**What to produce**
Drop all images. Then write out each line below exactly as given.

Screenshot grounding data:
• • •
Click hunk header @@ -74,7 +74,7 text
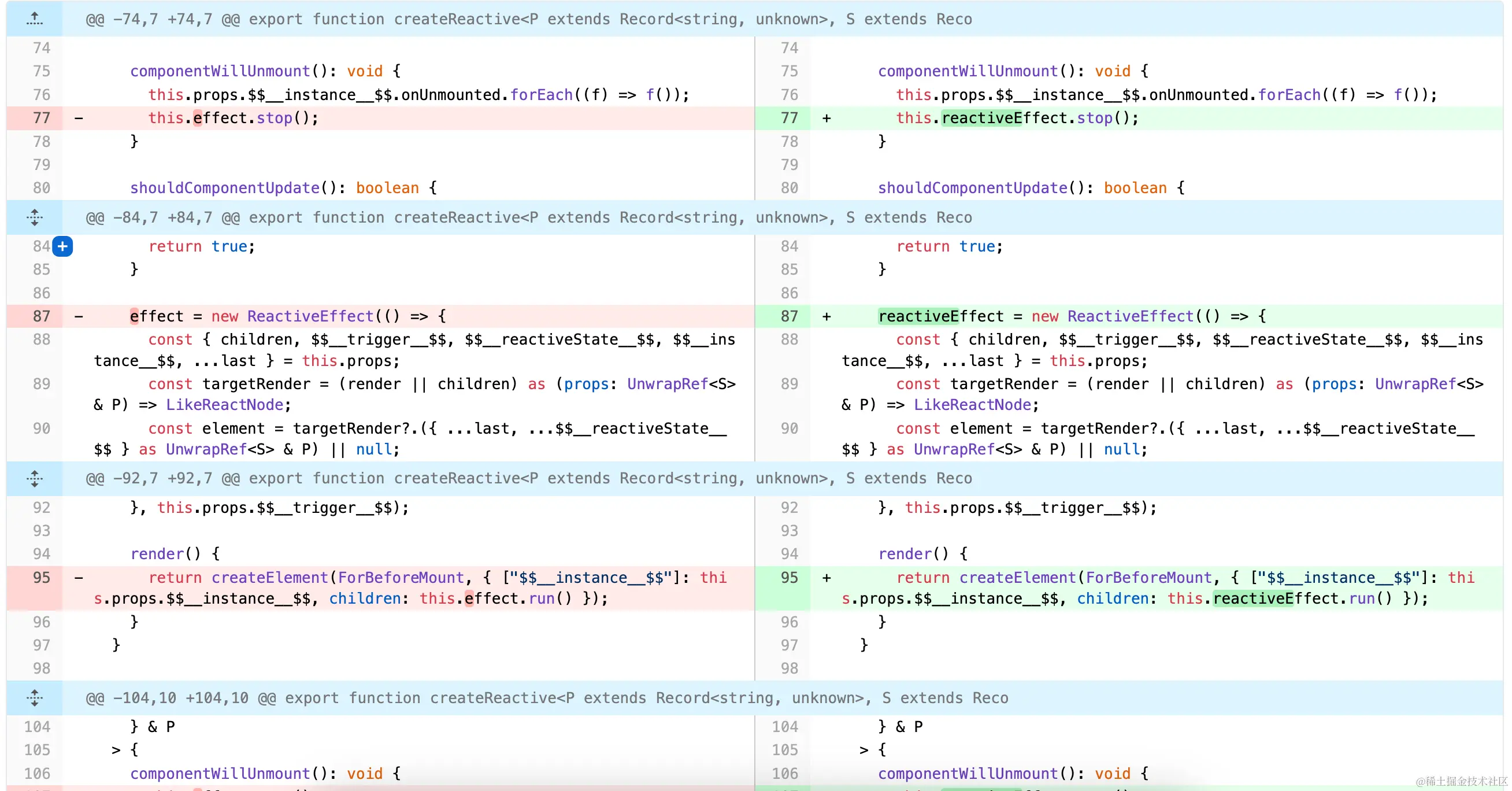 tap(164, 19)
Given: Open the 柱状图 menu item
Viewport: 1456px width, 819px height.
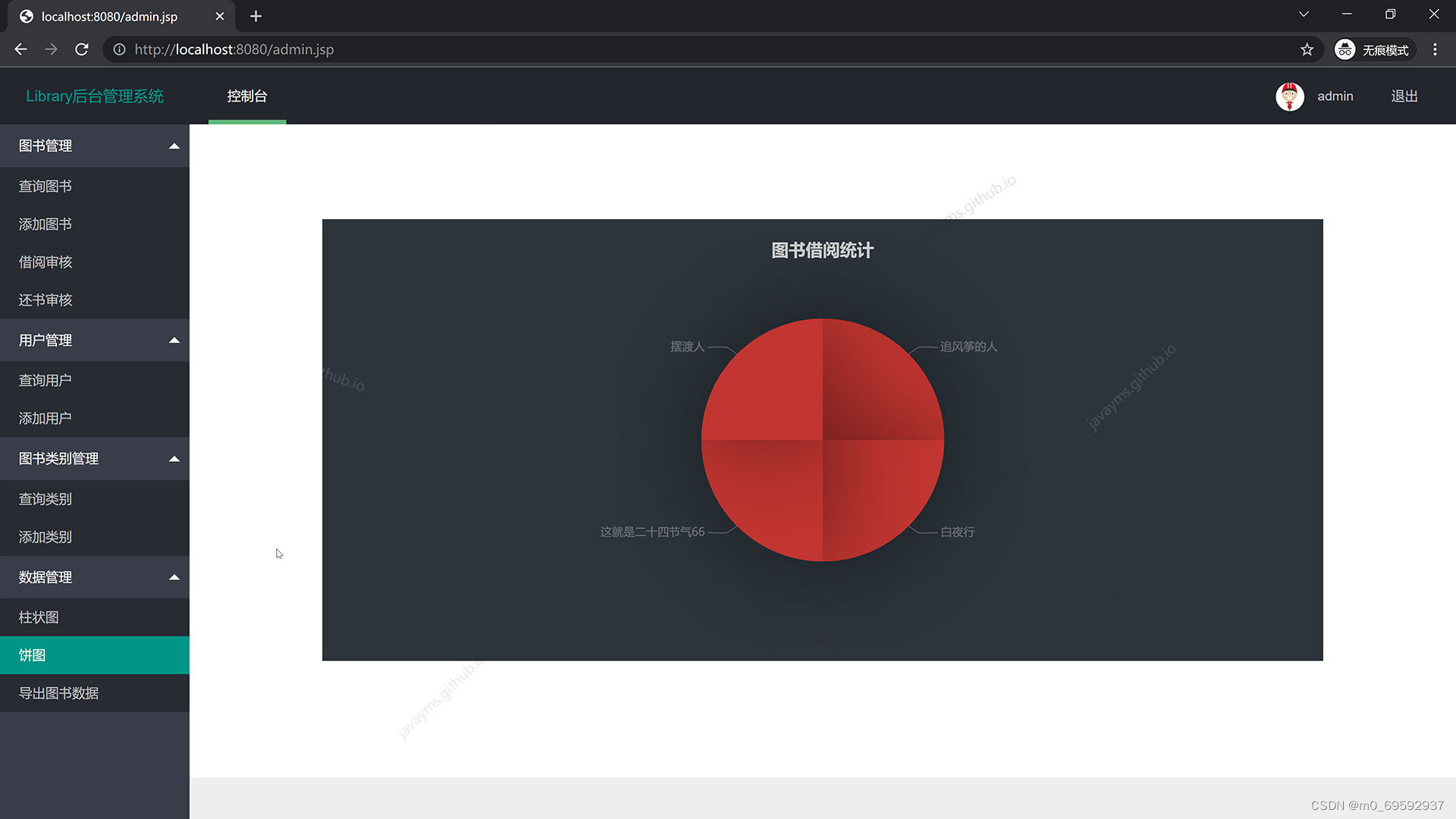Looking at the screenshot, I should (x=39, y=617).
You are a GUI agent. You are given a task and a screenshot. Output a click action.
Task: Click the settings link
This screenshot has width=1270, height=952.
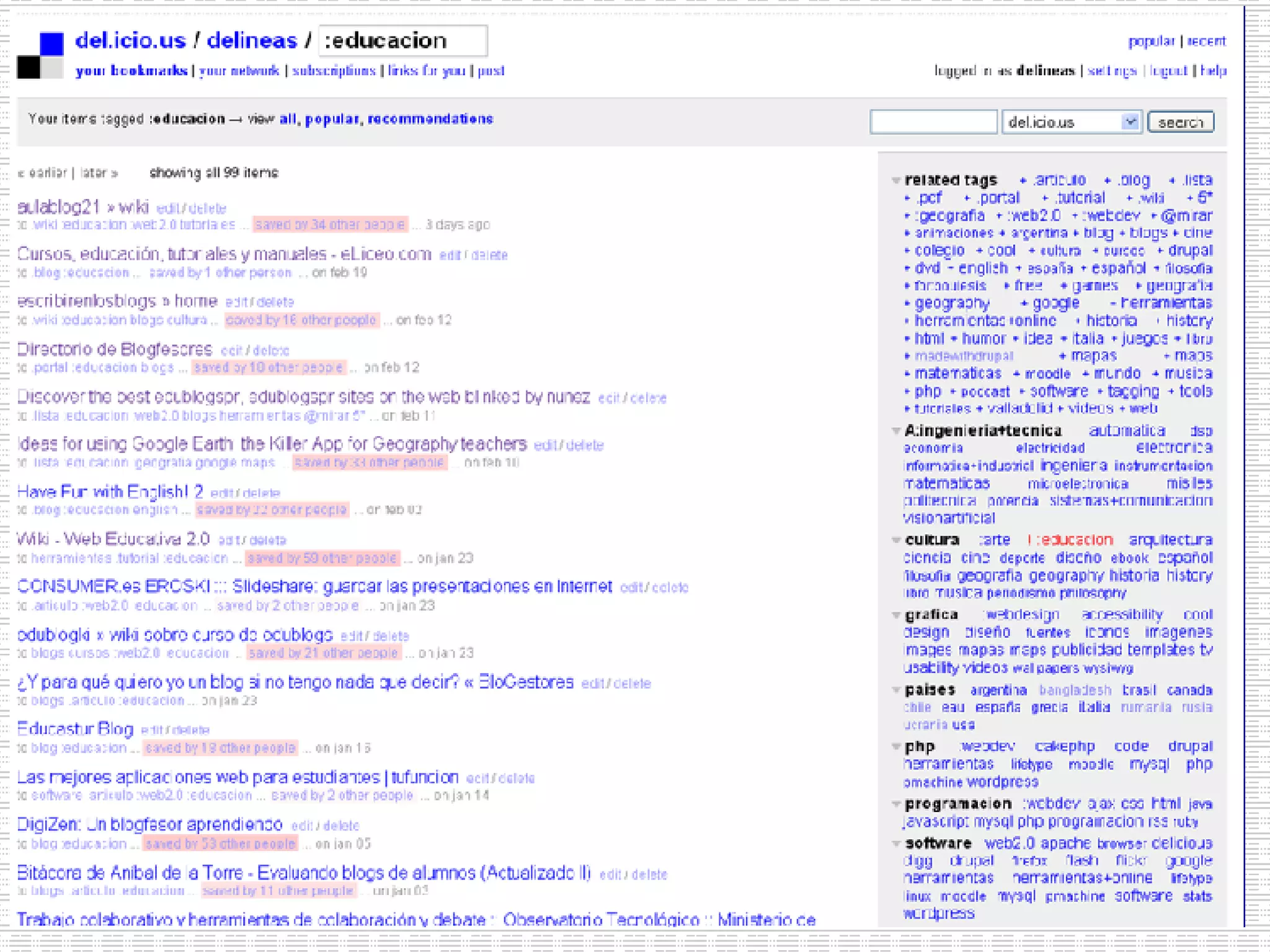(1112, 71)
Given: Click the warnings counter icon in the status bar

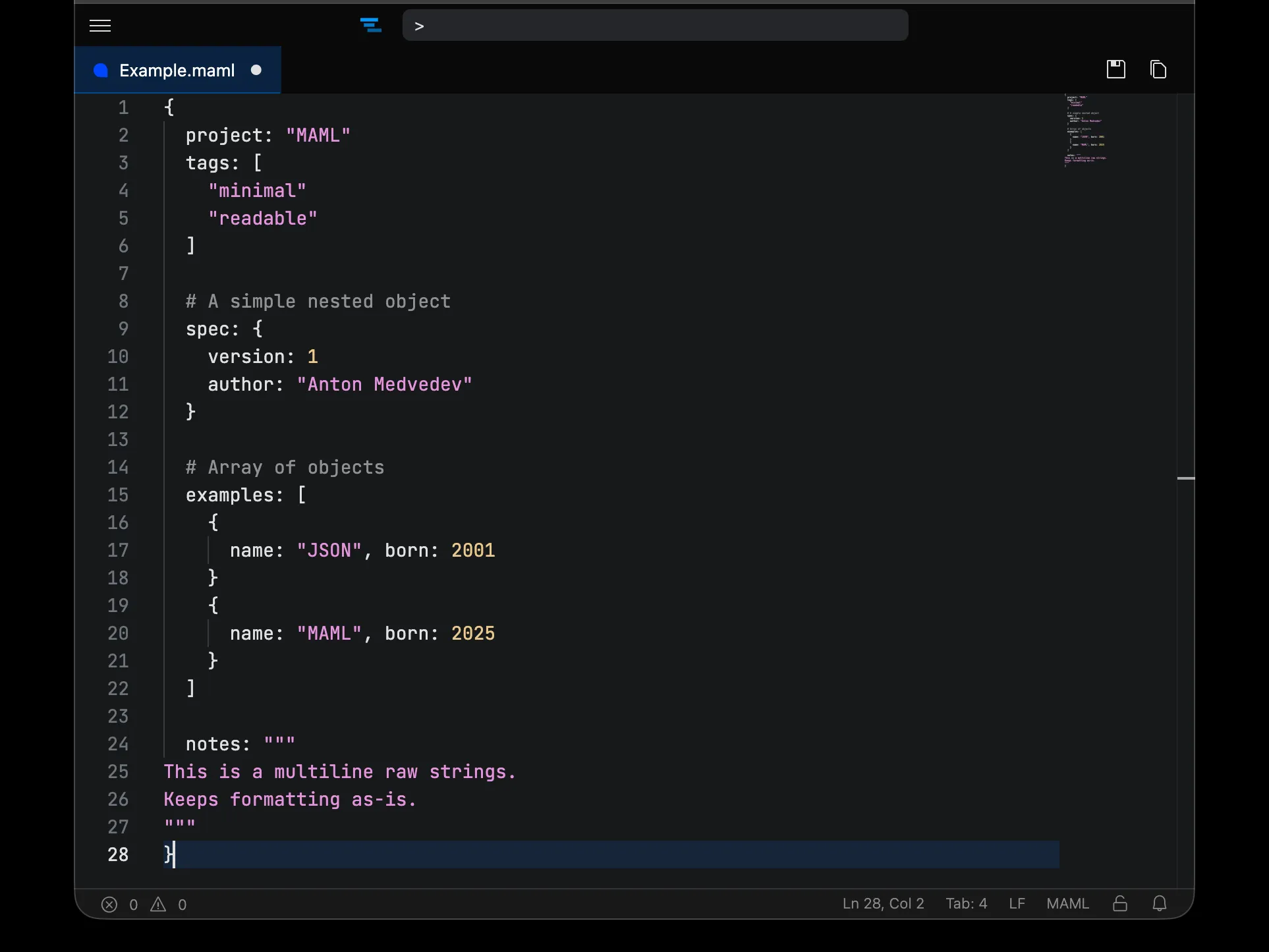Looking at the screenshot, I should coord(157,905).
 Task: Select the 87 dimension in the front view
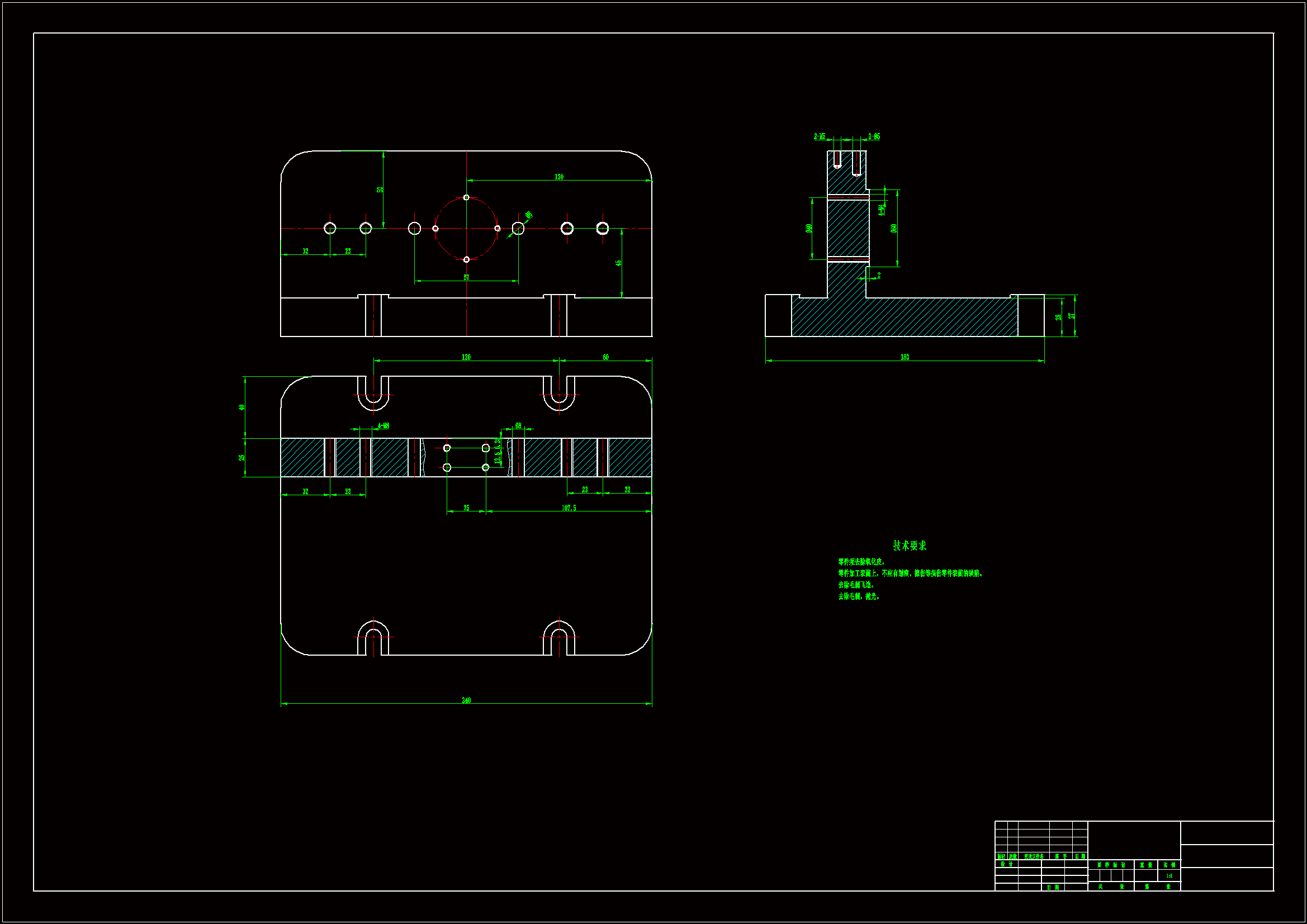pyautogui.click(x=466, y=277)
• • •
**Answer for this exercise**
Click hunk header @@ -74,7 +74,7 text
 tap(164, 19)
Given: Open the 柱状图 menu item
Viewport: 1456px width, 819px height.
Looking at the screenshot, I should (x=39, y=617).
You are a GUI agent. You are given a task and a screenshot. Output a click action.
Task: Click the settings link
This screenshot has width=1270, height=952.
(1112, 71)
Given: Click the warnings counter icon in the status bar

Looking at the screenshot, I should coord(157,905).
 Task: Select the 87 dimension in the front view
pyautogui.click(x=466, y=277)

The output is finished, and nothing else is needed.